Chad Livengood, writing in Crain's Detroit Business, writes that fixing Michigan's damn roads via a gas tax is like pouring water into a bucket with a hole in the bottom. It's time for a more direct user fee for repairing I-94:

As Lansing enters the 10th consecutive year of a debate over long-term road funding that almost always revolves around fuel taxes, it may be time to explore different approaches to financing transportation infrastructure for specific projects of utmost importance to the state's future.

While taxing gasoline and diesel remains the fastest way to generate more revenue for roads, motor fuel taxes also are a dying form of taxation likely to shrink over time as automakers move to increase fuel efficiency and electrify their fleets.

"If you only do a gas tax, mark my words, in 10 years we'll be having the same conversation," said Eric Morris, a vice president at HNTB who leads the transportation engineering and planning firm's Michigan offices. "We have to find a new revenue stream."

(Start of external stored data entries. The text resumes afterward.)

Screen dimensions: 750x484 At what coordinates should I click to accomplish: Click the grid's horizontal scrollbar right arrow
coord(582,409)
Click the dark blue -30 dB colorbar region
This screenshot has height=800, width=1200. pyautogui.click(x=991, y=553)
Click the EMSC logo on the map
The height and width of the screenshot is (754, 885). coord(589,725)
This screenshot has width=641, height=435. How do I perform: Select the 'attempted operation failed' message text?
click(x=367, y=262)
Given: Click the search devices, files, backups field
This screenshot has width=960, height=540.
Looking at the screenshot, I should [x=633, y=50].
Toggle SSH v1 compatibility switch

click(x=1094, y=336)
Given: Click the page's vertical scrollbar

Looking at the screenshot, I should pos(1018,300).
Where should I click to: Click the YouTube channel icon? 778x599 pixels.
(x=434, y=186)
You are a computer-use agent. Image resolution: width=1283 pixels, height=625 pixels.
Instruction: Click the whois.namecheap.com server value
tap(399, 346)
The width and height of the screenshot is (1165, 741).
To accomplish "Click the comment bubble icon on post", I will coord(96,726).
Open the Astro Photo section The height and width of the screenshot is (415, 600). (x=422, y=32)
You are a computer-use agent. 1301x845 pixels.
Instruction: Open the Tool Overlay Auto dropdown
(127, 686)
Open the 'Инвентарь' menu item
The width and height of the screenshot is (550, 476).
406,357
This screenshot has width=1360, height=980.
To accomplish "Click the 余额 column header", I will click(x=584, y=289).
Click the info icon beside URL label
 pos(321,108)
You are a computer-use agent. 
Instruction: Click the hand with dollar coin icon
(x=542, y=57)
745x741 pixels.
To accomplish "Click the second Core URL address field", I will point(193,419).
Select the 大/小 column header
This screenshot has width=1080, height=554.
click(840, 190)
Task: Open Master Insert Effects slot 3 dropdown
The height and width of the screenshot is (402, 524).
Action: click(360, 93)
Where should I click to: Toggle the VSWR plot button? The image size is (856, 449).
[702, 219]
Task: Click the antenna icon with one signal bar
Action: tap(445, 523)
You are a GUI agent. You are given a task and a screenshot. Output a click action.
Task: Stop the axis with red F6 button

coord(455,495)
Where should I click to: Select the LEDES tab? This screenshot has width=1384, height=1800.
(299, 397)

Take the I-94 overpasses in Detroit, for starters. They're mostly in terrible condition, with plywood keeping the worst from dropping concrete onto motorists below. Right now, they're being replaced at the rate of a couple a year -- which means they'll be all done in...calculating. ... 2039. And that's just one freeway. 

There are arguments against tolling, including what Livengood calls a "myth" that Washington won't allow an individual state to set up tolls on any interstate highway built with federal money. There are ways around that. And tolling would be a way to extract more road-maintenance money from trucks, which put more stress on highway surfaces. 

If you're skeptical, it's worth a read.